From Buffalo to Bridgehampton and Back
Or A Thousand Miles for A Thousand Moms
One fall day in October Fred Elia and I set off on a swing around New York State. The leaves were in their full glory and the weather was mild. We met up in Canandaigua where we trained a small but eager group from the Rochester area regarding recruiting gay foster parents. We were in a beautiful resort facing the lake as a heavy storm with high winds beat rain and lake water against the picture window. Having a small group enabled us to listen to many individual concerns and to offer insights and suggestions.

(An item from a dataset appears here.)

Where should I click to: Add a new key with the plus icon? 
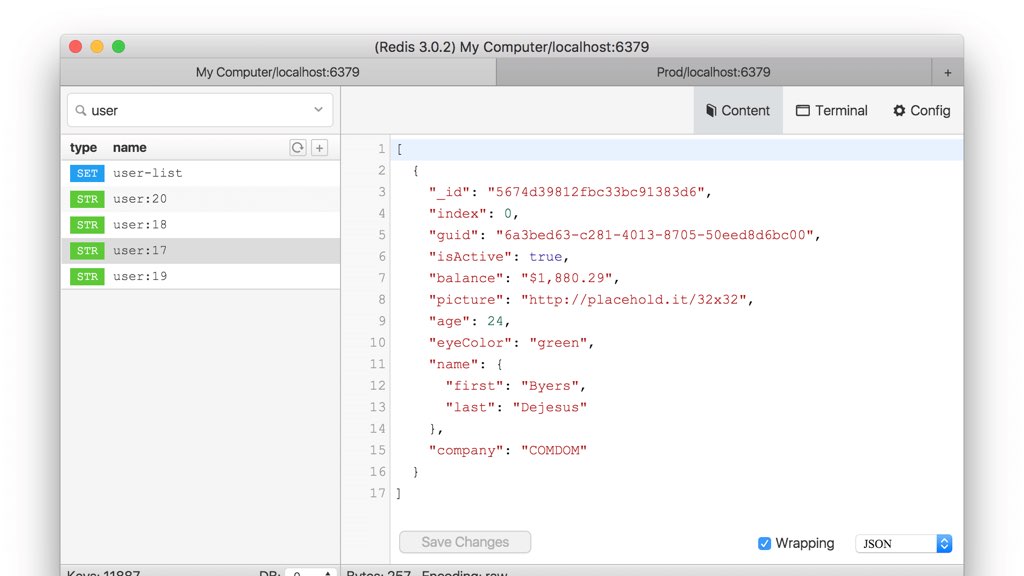click(x=319, y=147)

That afternoon we took off for Buffalo and had a dinner of beef on kimmelweck and German potato salad at the world famous Scwabl’s. I had last eaten there about 50 years ago with my parents. It hasn’t changed a bit. The next day we had a very interesting work shop. One person came in addition to Sue Cordoso from GLYS, Gay and Lesbian Youth Services. We had a very interesting conversation about language straight people use and feel comfortable or uncomfortable with when talking to LGBT people. Sue said she prefers to be called queer because it seems less like being put in a pigeon hole by a more specific label. We all then went to visit GYLS and learned about their wonderful program.
After that we headed off to Cuba for training with folks from the southern area of the Buffalo region. We had a great training there with about 25 people from both foster care and other youth services, including Sue who came down from GLYS for the day. It was great to have people with different roles discussing how they could help and supplement each other’s service to families. We tend to get so compartmentalized in our work. We hope their collaboration will continue and expand.
Once again we hopped into our cars and took off east. We stopped for the night at my cottage in PA after grabbing a quart of lo mein. We set off early Saturday for Bridgehampton where we were expected at a fund raising gathering for A Thousand Moms. This was very good gathering and was both successful and a great learning opportunity for us.
Fred and I then went our separate ways, exhausted but exhilarated by what we had seen and heard. By the way, the entire 1,000 miles was driven through the beautiful foliage in pouring rain.